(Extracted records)
———

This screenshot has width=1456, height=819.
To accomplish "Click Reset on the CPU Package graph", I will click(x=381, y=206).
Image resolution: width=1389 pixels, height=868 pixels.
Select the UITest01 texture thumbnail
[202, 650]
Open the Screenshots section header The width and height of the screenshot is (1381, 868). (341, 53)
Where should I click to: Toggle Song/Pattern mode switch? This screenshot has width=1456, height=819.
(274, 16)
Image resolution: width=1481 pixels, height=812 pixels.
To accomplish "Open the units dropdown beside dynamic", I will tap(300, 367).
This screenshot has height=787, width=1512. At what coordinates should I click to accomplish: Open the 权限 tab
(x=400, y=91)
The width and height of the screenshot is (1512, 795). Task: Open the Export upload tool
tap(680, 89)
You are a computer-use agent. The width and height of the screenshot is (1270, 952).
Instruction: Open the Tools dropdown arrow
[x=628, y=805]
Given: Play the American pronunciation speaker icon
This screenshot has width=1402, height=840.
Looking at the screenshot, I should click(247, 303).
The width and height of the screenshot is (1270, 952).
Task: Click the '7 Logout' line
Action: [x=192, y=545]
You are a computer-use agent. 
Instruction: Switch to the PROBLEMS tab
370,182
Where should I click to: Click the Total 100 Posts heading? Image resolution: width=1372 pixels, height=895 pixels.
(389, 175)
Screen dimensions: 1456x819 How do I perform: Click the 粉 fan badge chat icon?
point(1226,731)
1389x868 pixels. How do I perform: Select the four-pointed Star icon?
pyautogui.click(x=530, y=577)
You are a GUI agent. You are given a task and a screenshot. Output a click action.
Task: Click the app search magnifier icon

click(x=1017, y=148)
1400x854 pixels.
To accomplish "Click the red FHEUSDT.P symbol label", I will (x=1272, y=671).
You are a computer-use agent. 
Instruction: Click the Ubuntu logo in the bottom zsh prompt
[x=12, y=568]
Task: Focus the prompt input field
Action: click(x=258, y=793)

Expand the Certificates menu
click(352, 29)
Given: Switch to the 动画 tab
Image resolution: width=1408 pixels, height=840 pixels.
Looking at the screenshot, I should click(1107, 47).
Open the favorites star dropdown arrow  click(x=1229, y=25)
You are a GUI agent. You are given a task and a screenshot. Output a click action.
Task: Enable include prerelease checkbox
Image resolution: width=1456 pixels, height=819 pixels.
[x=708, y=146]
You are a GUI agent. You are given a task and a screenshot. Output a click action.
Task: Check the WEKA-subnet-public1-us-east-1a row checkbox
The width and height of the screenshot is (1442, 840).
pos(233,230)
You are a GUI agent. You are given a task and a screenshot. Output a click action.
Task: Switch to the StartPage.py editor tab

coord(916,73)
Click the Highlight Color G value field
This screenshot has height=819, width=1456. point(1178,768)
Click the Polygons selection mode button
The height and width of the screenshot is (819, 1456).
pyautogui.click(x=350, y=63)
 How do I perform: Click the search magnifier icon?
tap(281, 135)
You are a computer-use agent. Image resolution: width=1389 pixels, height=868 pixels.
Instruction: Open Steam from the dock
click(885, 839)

———

### [HOW TO COMPLETE THIS TASK]
Would you be able to transcribe every line of the data exactly?

### [REPLY TO THE TASK]
This screenshot has width=1456, height=819.
To accomplish "Click Reset on the CPU Package graph", I will click(x=381, y=206).
Image resolution: width=1389 pixels, height=868 pixels.
Select the UITest01 texture thumbnail
[202, 650]
Open the Screenshots section header The width and height of the screenshot is (1381, 868). (341, 53)
Where should I click to: Toggle Song/Pattern mode switch? This screenshot has width=1456, height=819.
(274, 16)
Image resolution: width=1481 pixels, height=812 pixels.
To accomplish "Open the units dropdown beside dynamic", I will tap(300, 367).
This screenshot has height=787, width=1512. At what coordinates should I click to accomplish: Open the 权限 tab
(x=400, y=91)
The width and height of the screenshot is (1512, 795). Task: Open the Export upload tool
tap(680, 89)
You are a computer-use agent. The width and height of the screenshot is (1270, 952).
Instruction: Open the Tools dropdown arrow
[x=628, y=805]
Given: Play the American pronunciation speaker icon
This screenshot has width=1402, height=840.
Looking at the screenshot, I should click(247, 303).
The width and height of the screenshot is (1270, 952).
Task: Click the '7 Logout' line
Action: [x=192, y=545]
You are a computer-use agent. 
Instruction: Switch to the PROBLEMS tab
370,182
Where should I click to: Click the Total 100 Posts heading? Image resolution: width=1372 pixels, height=895 pixels.
(389, 175)
Screen dimensions: 1456x819 How do I perform: Click the 粉 fan badge chat icon?
point(1226,731)
1389x868 pixels. How do I perform: Select the four-pointed Star icon?
pyautogui.click(x=530, y=577)
You are a GUI agent. You are given a task and a screenshot. Output a click action.
Task: Click the app search magnifier icon

click(x=1017, y=148)
1400x854 pixels.
To accomplish "Click the red FHEUSDT.P symbol label", I will (x=1272, y=671).
You are a computer-use agent. 
Instruction: Click the Ubuntu logo in the bottom zsh prompt
[x=12, y=568]
Task: Focus the prompt input field
Action: click(x=258, y=793)

Expand the Certificates menu
click(352, 29)
Given: Switch to the 动画 tab
Image resolution: width=1408 pixels, height=840 pixels.
Looking at the screenshot, I should click(1107, 47).
Open the favorites star dropdown arrow  click(x=1229, y=25)
You are a GUI agent. You are given a task and a screenshot. Output a click action.
Task: Enable include prerelease checkbox
Image resolution: width=1456 pixels, height=819 pixels.
[x=708, y=146]
You are a GUI agent. You are given a task and a screenshot. Output a click action.
Task: Check the WEKA-subnet-public1-us-east-1a row checkbox
The width and height of the screenshot is (1442, 840).
pos(233,230)
You are a GUI agent. You are given a task and a screenshot. Output a click action.
Task: Switch to the StartPage.py editor tab

coord(916,73)
Click the Highlight Color G value field
This screenshot has height=819, width=1456. point(1178,768)
Click the Polygons selection mode button
The height and width of the screenshot is (819, 1456).
pyautogui.click(x=350, y=63)
 How do I perform: Click the search magnifier icon?
tap(281, 135)
You are a computer-use agent. Image resolution: width=1389 pixels, height=868 pixels.
Instruction: Open Steam from the dock
click(885, 839)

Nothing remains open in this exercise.